Notre économie n’a que deux siècles, mais elle est basée uniquement sur la croissance du PIB qui n’est pas du tout distributive. Or chacun a un rôle à jouer dans cette nouvelle vi(ll)e pour recréer des écosystèmes favorisant la sobriété carbone, l’échange d’énergies, d’informations, de matières avec le vivant.

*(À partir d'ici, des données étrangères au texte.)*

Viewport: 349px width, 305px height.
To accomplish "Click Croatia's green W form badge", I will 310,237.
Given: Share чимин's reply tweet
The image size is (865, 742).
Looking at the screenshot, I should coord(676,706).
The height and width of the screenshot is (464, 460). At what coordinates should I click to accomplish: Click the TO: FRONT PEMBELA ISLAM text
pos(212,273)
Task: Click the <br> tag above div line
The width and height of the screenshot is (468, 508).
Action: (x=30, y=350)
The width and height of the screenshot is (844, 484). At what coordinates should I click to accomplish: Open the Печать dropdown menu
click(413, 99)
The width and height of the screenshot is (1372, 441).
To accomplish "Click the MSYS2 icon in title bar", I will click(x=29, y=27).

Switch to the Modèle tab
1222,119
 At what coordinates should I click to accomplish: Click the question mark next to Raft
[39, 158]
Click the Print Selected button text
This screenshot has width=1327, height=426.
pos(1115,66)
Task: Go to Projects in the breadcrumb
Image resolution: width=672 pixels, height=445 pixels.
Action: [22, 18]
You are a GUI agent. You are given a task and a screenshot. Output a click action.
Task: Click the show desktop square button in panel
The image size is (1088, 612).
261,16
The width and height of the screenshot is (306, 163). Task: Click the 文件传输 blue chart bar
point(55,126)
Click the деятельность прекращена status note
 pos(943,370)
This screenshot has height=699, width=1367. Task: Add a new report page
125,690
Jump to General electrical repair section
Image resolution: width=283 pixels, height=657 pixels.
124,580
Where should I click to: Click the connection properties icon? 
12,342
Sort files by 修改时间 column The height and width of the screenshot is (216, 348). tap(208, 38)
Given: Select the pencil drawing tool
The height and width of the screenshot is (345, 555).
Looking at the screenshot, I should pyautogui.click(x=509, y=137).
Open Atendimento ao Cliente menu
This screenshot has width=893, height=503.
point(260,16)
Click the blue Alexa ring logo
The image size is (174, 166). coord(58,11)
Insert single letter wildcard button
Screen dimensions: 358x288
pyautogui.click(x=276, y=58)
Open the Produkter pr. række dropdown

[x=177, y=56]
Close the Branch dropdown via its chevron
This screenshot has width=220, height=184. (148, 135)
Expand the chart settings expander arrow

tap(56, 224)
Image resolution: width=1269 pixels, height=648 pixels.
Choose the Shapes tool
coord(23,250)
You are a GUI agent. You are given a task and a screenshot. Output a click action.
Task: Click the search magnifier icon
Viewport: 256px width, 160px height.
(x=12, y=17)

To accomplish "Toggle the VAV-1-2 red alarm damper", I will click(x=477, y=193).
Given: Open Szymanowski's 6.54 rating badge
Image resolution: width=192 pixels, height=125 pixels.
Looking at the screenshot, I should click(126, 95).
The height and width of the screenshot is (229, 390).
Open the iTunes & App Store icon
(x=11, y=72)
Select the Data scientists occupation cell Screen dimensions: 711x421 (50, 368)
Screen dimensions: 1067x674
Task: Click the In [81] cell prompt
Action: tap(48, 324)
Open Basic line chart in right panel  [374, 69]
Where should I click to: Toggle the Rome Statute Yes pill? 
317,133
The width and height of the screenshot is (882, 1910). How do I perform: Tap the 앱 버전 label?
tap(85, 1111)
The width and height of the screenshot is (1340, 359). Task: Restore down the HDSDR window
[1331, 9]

Avez-vous eu des retours de votre lettre, adressée également à Emmanuel Macron ?
Oui, la lettre a suscité pas mal de retours de notre réseau mais aussi d’acteurs régionaux qui, du coup, ont sorti de leurs tiroirs des réflexions intéressantes sur cette période. Une belle dynamique s’est mise en marche. Nous étudions la mise en place d’une plateforme pluridisciplinaire qui mettrait en avant toutes ces démarches, ces envies et ces décisions. Une sorte d’intelligence collective vertueuse pour définir un nouveau paradigme.

 

Prix architecture Occitanie

Adepte du collaboratif depuis sa création, en 2005, l’agence Seuil architecture (15 collaborateurs) a toujours été engagée sur des projets environnementaux et sociaux. Ses projets sont tous engagés bas ou zéro carbone. En 2019, l’agence a obtenu une distinction au Prix architecture Occitanie, au côté de son maître d’ouvrage la coopérative d’habitants Abricoop, pour la réalisation d’un immeuble de 17 logements implanté dans l’écoquartier de la Cartoucherie à Toulouse. Ce projet d’architecture bioclimatique, au coût maîtrisé, est une opération d’habitat participatif – tous les habitants participent au projet architectural, au montage juridique et financier, et à la gestion de l’immeuble. Pour cette réalisation en béton et bois, Seuil architecture s’est attachée à optimiser usages, coûts constructifs, technique, esthétique et écologie.